Figure 29 gives an overview on the technological possibilities and the related open-source frontend and backend software components that have been selected for the Technology Support Plan.
Figure 29: Multi Criteria Decision Analysis Tool Technology Support
As described in Annex 1, the Multi Criteria Decision Analysis (MCDA) Tools (https://github.com/crismaproject) of the CRISMA project (https://crisma-cat.ait.ac.at/) are developed as open-source HTML5/AJAX widgets which makes them directly usable as generic ICT Climate Services. They rely on a simple standardised JSON (JavaScript Object Notation) data format which fits perfectly into CLARITY’s data driven approach and, in combination with the RESTful API deployed on top of a PostgreSQL database, is also compatible with the Integration RDBMS (7.3) backend of the Scenario Management (4.3) and UI Integration Platform (7.5) Building Blocks, respectively.
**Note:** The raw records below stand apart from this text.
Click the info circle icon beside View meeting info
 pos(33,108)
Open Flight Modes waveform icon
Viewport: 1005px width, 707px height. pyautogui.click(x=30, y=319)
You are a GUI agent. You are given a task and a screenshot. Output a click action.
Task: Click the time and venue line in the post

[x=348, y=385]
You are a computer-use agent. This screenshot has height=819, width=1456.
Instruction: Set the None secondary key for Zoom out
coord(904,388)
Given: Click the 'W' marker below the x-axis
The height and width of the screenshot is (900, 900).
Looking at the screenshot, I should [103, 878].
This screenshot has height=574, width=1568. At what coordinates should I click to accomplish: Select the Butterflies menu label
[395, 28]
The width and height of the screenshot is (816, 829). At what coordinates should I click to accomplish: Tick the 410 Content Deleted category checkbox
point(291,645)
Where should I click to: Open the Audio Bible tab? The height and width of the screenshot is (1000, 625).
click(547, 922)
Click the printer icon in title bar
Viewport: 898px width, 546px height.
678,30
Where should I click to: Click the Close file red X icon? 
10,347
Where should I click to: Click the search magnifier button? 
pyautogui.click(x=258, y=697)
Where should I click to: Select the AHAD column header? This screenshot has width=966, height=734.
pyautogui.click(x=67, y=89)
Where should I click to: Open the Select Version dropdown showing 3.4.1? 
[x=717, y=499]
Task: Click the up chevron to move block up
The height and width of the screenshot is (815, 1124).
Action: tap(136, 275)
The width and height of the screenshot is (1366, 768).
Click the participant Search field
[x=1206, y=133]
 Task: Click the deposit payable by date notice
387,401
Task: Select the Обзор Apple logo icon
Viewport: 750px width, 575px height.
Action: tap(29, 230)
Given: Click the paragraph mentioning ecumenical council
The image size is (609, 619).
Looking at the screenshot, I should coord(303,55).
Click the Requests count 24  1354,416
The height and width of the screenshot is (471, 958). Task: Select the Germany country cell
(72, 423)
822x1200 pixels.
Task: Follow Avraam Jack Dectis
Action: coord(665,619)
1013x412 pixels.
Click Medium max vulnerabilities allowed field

As the CRISMA tools have been implemented on basis of the AngularJS 1.0 JavaScript framework, it must be noted, that version 1.0 has been superseded by Angular 5.0 in 2017 and version 1.0 reached end of life in 2016. Although AngularJS 1.0 is still actively maintained by the community on GitHub (https://github.com/angular/angular.js/), no new plugins and libraries are being developed for version 1.0 and existing libraries and plugins don’t receive new feature or security updates for AngularJS 1.0 in most cases.
Depending on additional functionality that is requested for the Multi Criteria Decision Analysis Tool, it might therefore be necessary to base further developments of the tool on more recent JavaScript Frameworks like Angular 6.0 or React 16.0. A detailed discussion of this topic can be found in the description of the planned usage of the CRISMA Multi Criteria Decision Analysis Tool in in Annex 1.